Given passage Block Start

Testimony in the Justin Ross Harris hot-car murder trial could wind up on Friday, provided Harris doesn't elect to take the witness stand in his own defense.

Before the trial adjourned early Thursday, lead defense attorney Maddox Kilgore told Superior Court Judge Mary Staley Clark it was unlikely Harris will take the stand. But the attorney also said the defense team would meet with the defendant later in the day before making a final decision.

Under the law, the defendant gets to decide whether he or she testifies. If Harris does choose to testify, it's a safe assumption he would be on the witness stand for a number of days.

Friday would mark the 21st day of testimony in the trial, which moved to Brunswick after Staley Clark determined a fair and impartial jury could not be selected in Cobb. Jury selection began on Sept. 11 and opening statements were delivered Oct. 3. The trial had to recess several days for Hurricane Matthew.

Cobb County prosecutors contend that Harris intentionally left his son to die in a hot car on June 18, 2014, while the defense has maintained it was a horrible accident.

If testimony ends Friday, the defense and the prosecution would give their closing arguments on Monday. That would be followed by Staley Clark’s directions on how jurors must apply the law to the case. This means the jury could begin its deliberations as early as Monday afternoon.

Before court adjourned Thursday, an expert on memory and attention testified that what happened when Ross Harris left his son Cooper in his overheated SUV is not unusual when compared to other hot-car death cases.

Gene Brewer, an Arizona State University psychology professor, was called by the defense to explain to jurors how it’s possible for parents to forget their children in their cars because of failures in memory.

“Even under the best situations, the best circumstances, there’s still going to be failures,” Brewer testified. “And even in cases as tragic as this one, it’s still something that happens. There’s nothing unique about this case as relative to the other cases where this has happened.”

Brewer made a point to tell jurors, “I certainly can’t know what Ross was thinking” on the morning of the incident.

Given passage Block End
Information provided Block Start

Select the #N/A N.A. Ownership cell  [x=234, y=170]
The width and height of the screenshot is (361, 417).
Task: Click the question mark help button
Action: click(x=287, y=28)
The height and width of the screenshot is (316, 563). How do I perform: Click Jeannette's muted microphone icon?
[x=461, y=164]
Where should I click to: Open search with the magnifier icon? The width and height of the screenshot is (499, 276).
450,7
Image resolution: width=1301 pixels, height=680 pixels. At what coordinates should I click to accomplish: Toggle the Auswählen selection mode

Information provided Block End
Information provided Block Start

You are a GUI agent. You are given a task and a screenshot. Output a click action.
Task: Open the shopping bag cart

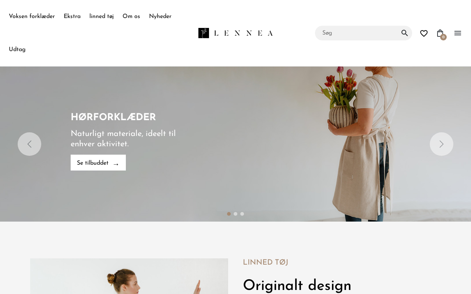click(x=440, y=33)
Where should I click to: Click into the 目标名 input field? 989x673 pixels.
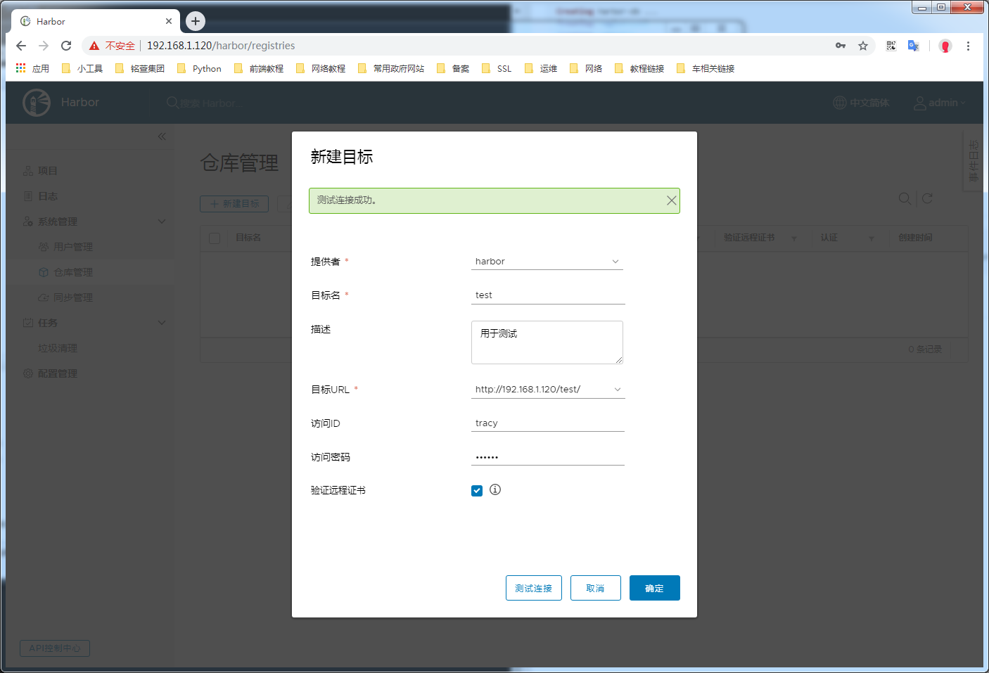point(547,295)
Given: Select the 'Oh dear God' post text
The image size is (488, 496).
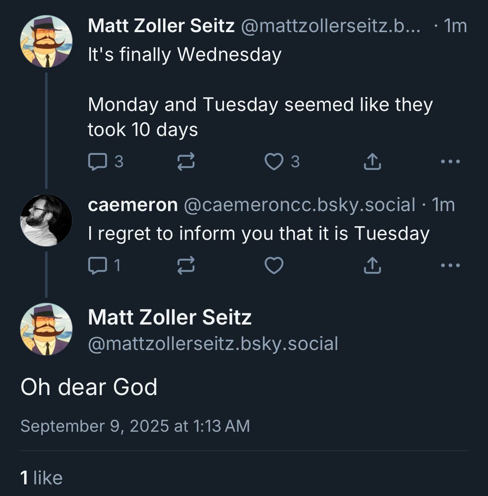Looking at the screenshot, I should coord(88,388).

Information provided Block End
Information provided Block Start

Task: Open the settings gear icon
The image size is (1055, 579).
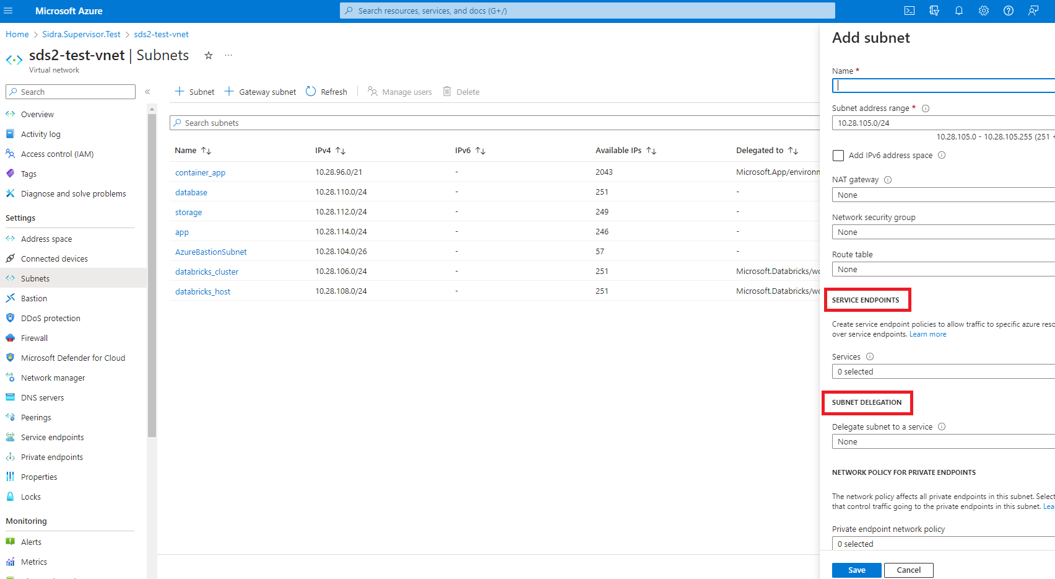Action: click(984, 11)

Information provided Block End

> **Brief A**: In the trial article, at which university is Gene Brewer a psychology professor?
> **Brief B**: Transcribe the trial article from "Friday would mark" to "as Monday afternoon.".
The records can be set aside; nothing here depends on them.

> **Answer A**: Arizona State University

> **Answer B**:
Friday would mark the 21st day of testimony in the trial, which moved to Brunswick after Staley Clark determined a fair and impartial jury could not be selected in Cobb. Jury selection began on Sept. 11 and opening statements were delivered Oct. 3. The trial had to recess several days for Hurricane Matthew.

Cobb County prosecutors contend that Harris intentionally left his son to die in a hot car on June 18, 2014, while the defense has maintained it was a horrible accident.

If testimony ends Friday, the defense and the prosecution would give their closing arguments on Monday. That would be followed by Staley Clark’s directions on how jurors must apply the law to the case. This means the jury could begin its deliberations as early as Monday afternoon.